### Page extract
****************

7. Learned counsel for the petitioner has also drawn our attention to a Division Bench decision of Delhi High Court rendered in
# Court on its Own Motion through Mr. Ajay Chaudhary vs. State (2010) 175 DLT 110 (DB)
8. On being asked, Mr. Tushar Mehta, learned Additional Solicitor General appearing for the Union of India, has submitted that the directions issued by the High Court of Delhi can be applied with certain modifications. Learned Additional Solicitor General has also drawn our attention to paragraph 4 of the affidavit filed in an interlocutory application in the present writ petition. The said paragraph reads as under:-
“4. That is it respectfully submitted that Central Government is supporting all the states to set up a mechanism for online filing of complaints under the protect ‘Crime & Criminal Tracking Network & Systems (CCTNS)’.”
9. Mr. Saurabh Trivedi, learned counsel appearing for the State of Uttarakhand has submitted that the First Information Report in respect of certain offences which are registered, like sexual offences and the offences registered under the Protection of Children from Sexual Offences Act, 2012 (POCSO Act), may be difficult to be put on the website.
10. Mr. Ranjan Mukherjee, Mr. Shikhar Garg, and Mr. Yusuf Khan, learned counsel appearing for the States of Meghalaya, Mizoram and Sikkim respectively, have submitted that insurgency would be a sensitive matter and, that apart, it may not be possible on the part of the said States to upload the First Information Reports within 24 hours.
11. Mr. Uddyam Mukherji, learned counsel appearing for the State of Odisha has submitted that whether a matter is sensitive or not, the Court may say no reasons should be given because the allegation in the F.I.R. shall speak for itself.
12. Having heard learned counsel for the parties, we think it appropriate to record the requisite conclusions and, thereafter, proceed to issue the directions:-
(a) An accused is entitled to get a copy of the First Information Report at an earlier stage than as prescribed under Section 207 of the Cr.P.C.
(b) An accused who has reasons to suspect that he has been roped in a criminal case and his name may be finding place in a First Information Report can submit an application through his representative/agent/parokar for grant of a certified copy before the concerned police officer or to the Superintendent of Police on payment of such fee which is payable for obtaining such a copy from the Court. On such application being made, the copy shall be supplied within twenty-four hours.

****************

### Data block
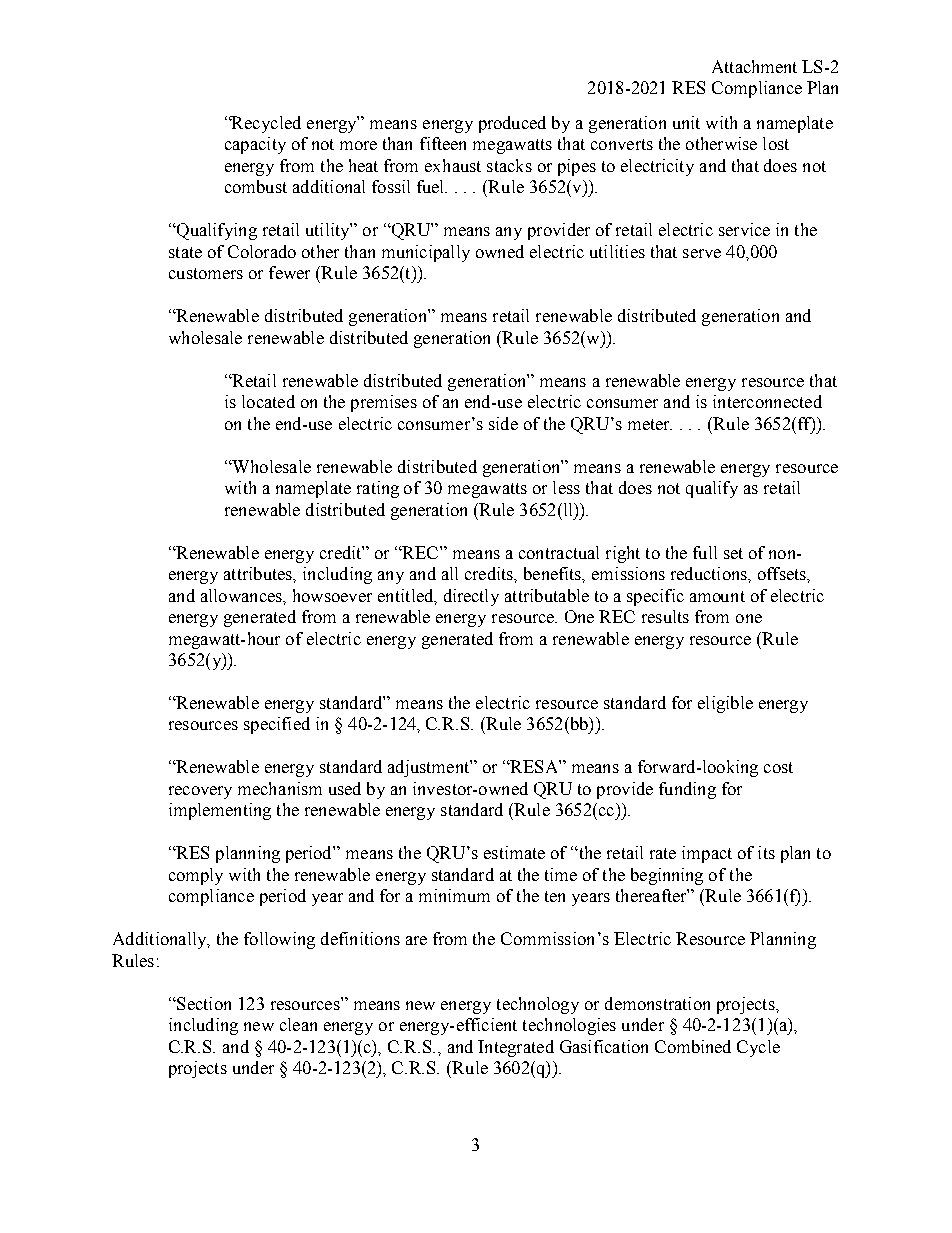 The width and height of the screenshot is (952, 1233). Describe the element at coordinates (255, 145) in the screenshot. I see `capacity` at that location.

****************

### Exercise instructions
1 > In the judgment excerpt on First Information Report copies, within what time must a certified copy be supplied once an accused's application is made?
2 > Carry the judgment excerpt on First Information Report copies forward from its last sentence.

### Replies
1 > Within twenty-four hours.

2 >
(c) Once the First Information Report is forwarded by the police station to the concerned Magistrate or any Special Judge, on an application being filed for certified copy on behalf of the accused, the same shall be given by the Court concerned within two working days. The aforesaid direction has nothing to do with the statutory mandate inhered under Section 207 of the Cr.P.C.
(d) The copies of the FIRs, unless the offence is sensitive in nature, like sexual offences, offences pertaining to insurgency, terrorism and of that category, offences under POCSO Act and such other offences, should be uploaded on the police website, and if there is no such website, on the official website of the State Government, within twenty-four hours of the registration of the First Information Report so that the accused or any person connected with the same can download the FIR and file appropriate application before the Court as per law for redressal of his grievances. It may be clarified here that in case there is connectivity problems due to geographical location or there is some other unavoidable difficulty, the time can be extended up to forty-eight hours. The said 48 hours can be extended maximum up to 72 hours and it is only relatable to connectivity problems due to geographical location.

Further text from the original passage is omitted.